----- SELECTION

Thursday, April 7, 2022

The difference. Part II.

When people ask how I've written a blog post every day for almost 15 years, I usually answer with a metaphor.

Imagine, I say, you're a baseball scout. 

Not in an area rich in baseball talent like the Dominican Republic or Southern California. But say in Vermont, Maine and New Hampshire. Where prospects are few. 

But you don't get paid unless you find people.

So you never stop looking.

You look for kids throwing snowballs who have a good motion. You look for cross-country skiers who seem to not get winded. You look for kids skipping stones across a pond who can side-arm like an overpowering reliever. You look for big-muscled boys with broad shoulders, long arms and thick wrists.

The same as me writing a blog.

I have to be constantly on the look-out for something to write about. And I have to believe that that always-on-ness makes me better at your job. A better observer. More attuned to my surroundings. Harder working and more efficient.

I'm well past my second year running GeorgeCo., LLC, a Delaware Company, and I've noticed that this blog-derived always-on-ness is helping my business.

Like an old Lakota Sioux, I have my ear to the ground, listening for the far-off rumble of the hooves of a million bison. Or the arrival of a thrush that marks the beginning of spring. Or dragonflies that tell me the trout are back.

----------
----- MATERIAL PROVIDED

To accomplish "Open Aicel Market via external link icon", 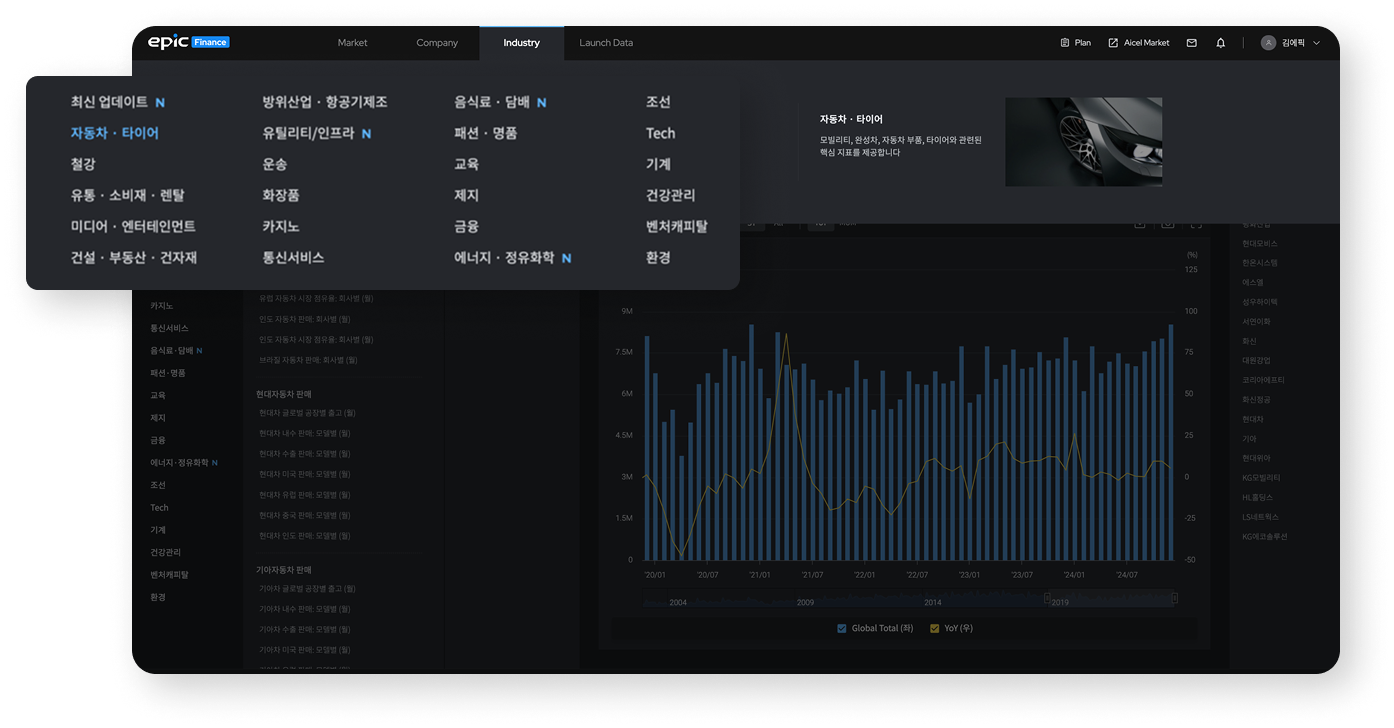I will coord(1111,42).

----------

> OBJECTIVE 1:
Please reproduce the blog post between "You look for kids throwing" and "and thick wrists.", inclusive.
> OBJECTIVE 2:
In the blog post, which states are given as an example of an area where baseball prospects are few?
> OBJECTIVE 3:
Resume the blog post from the point where it stops.

> WRITTEN REPLY 1:
You look for kids throwing snowballs who have a good motion. You look for cross-country skiers who seem to not get winded. You look for kids skipping stones across a pond who can side-arm like an overpowering reliever. You look for big-muscled boys with broad shoulders, long arms and thick wrists.

> WRITTEN REPLY 2:
Vermont, Maine and New Hampshire.

> WRITTEN REPLY 3:
I think agencies used to be this way. Studying various trade magazines, Automotive News, Beverage News, Womens' Wear Daily, the Cold Cream Chronicle, for business opportunities for their clients. For successes they could trumpet. For competitors whose weaknesses they could exploit.

Since the beginning of civilization, access to information--whether it was Phidippides running from Marathon to Athens to warn citizens of a Persian attack, or the Rothschild bankers who gained insights from their family members from around the Hanseatic League, information wins.

Today, we've gotten stupidly Baroque about it all, and we call knowing more than the other guy an "insight." That's way too complicated for me.

Knowing more, like thinking more, like working harder, like writing better is a business advantage. But only if you put them to work. For clients.

Sometimes it's as simple as getting up earlier in the morning. Or finding a news source that no one else has noticed.

I remember a client telling me in late 2007 that bad economic news was just over the horizon. Credit-card defaults, which had averaged around 2.5-percent had leapt to 4-percent. No surprise when the Global economy melted down a few months later.

On Friday night I noticed some news in the LinkedIn feed of a client of mine. Not a retained client, but someone I do work for probably four or seven times a year.

I read the news again. Oh boy.

Went away and came back and read it again. I was on my way to pick up Mexican food for dinner but I let my burrito turn into a brrrrrito.

I said to myself, "This is major. It's too big not to run a dozen or so ads about. This is their reason-why. It's shouting at me and I'm not sure anyone else notices."

I sat down at my computer and I wrote a dozen ads. Right then and there. (When your ads are based on news, getting the news out is what gives them stopping power. Cleverness is a bonus.  Succinct reporting can be enough.) 

I clipped the article I had seen and pasted it to a document and included the dozen ads I had written. I wrote an apologetic note to my client.


She hadn't asked for these ads. I'm not scoped to do them. And I didn't want to come across as a gonif.* But I felt the ads had to be done, shared and pushed. I even said in my note something I pretty much never say. "No charge for these. But I felt they were important to do."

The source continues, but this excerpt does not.